De noodzaak om op een andere manier met grondstoffen en materiaalstromen om te gaan is evident. Er is sprake van toenemende schaarste van materialen, van toenemende milieudruk vanwege afvalstromen, van een sterke groei van de wereldbevolking en dus een groeiende vraag naar grondstoffen om in een redelijk welvaartsniveau te voorzien.
Het aardige van het concept circulaire economie is dat hiermee duurzaam denken en handelen worden verankerd in het economische systeem waarop onze huidige productie- en consumptiewijze zijn gestoeld. Dat systeem heeft in de westerse wereld veel welvaart gebracht, maar ook gezorgd voor schade aan het milieu en biodiversiteit en voor een onevenwichtige verdeling van rijkdom wereldwijd.
Nu de fysieke grenzen van beschikbaarheid van grondstoffen en de druk op onze leefomgeving dichtbij komen, is herontwerp van dat economische systeem onontkoombaar. Daarmee is ook een herontwerp van de voor het functioneren van het economische systeem noodzakelijke ‘kwaliteitsinfrastructuur’ nodig. Dat wil zeggen van het stelsel aan technische regelgeving (normen op allerlei schaalniveaus) en daarmee verbonden conformiteitsbeoordelingen, keurmerken en certificaten. En de wijze waarop organisaties deze technische regelgeving met behulp van managementsystemen in hun bedrijfsvoering implementeren. Dit artikel schetst de impact van de circulaire economie op kwaliteitsmanagement en hoe managementsystemen kunnen bijdragen aan het verankeren van circulair denken en handelen in de bedrijfsvoering van een organisatie.

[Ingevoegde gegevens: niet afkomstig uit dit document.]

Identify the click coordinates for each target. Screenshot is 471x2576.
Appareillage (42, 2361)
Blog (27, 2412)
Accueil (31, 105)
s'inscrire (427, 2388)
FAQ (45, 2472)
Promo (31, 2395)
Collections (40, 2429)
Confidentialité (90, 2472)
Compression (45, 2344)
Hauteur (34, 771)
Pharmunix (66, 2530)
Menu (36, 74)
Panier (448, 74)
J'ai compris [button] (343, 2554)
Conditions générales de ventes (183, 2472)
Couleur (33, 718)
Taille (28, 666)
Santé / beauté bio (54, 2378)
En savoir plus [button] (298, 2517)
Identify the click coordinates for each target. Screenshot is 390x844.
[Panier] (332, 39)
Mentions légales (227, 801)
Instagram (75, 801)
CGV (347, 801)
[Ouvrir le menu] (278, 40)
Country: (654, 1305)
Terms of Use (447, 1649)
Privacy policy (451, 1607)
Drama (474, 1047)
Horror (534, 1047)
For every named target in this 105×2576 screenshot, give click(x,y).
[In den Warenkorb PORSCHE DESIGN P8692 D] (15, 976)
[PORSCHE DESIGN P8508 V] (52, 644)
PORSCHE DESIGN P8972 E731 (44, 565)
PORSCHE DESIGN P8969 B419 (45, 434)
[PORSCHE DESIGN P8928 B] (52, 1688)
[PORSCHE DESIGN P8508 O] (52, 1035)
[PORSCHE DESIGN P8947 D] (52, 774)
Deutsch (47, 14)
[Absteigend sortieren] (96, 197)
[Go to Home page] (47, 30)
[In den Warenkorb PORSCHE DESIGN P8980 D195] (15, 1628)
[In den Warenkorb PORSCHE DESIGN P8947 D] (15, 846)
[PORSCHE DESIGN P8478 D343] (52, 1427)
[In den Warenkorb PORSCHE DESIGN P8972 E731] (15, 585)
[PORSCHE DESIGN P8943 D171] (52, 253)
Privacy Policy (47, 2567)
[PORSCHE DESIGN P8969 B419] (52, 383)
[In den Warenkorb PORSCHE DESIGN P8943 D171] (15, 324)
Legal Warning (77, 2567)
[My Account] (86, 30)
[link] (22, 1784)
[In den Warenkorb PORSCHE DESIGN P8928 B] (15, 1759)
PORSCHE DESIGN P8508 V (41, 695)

De kwaliteitsinfrastructuur
Lang geleden was de overdracht van kennis en vaardigheden van meester op gezel de belangrijkste basis voor de goede kwaliteit van producten. De aangetoonde competentie (de ‘meesterproef’) van de vakman stond borg voor toegang tot het economisch verkeer, dat zich vaak tot de lokale en regionale omgeving beperkte. Vandaag de dag bestrijkt de markt de hele wereld en dat stelt heel andere eisen aan de ‘kwaliteit’ van producten en diensten en hoe die aan te tonen.
Je staat er vaak nauwelijks bij stil, maar het wereldwijde economische verkeer is alleen mogelijk door een uitgebreid stelsel van nationale en regionale en vooral ook mondiale standaarden.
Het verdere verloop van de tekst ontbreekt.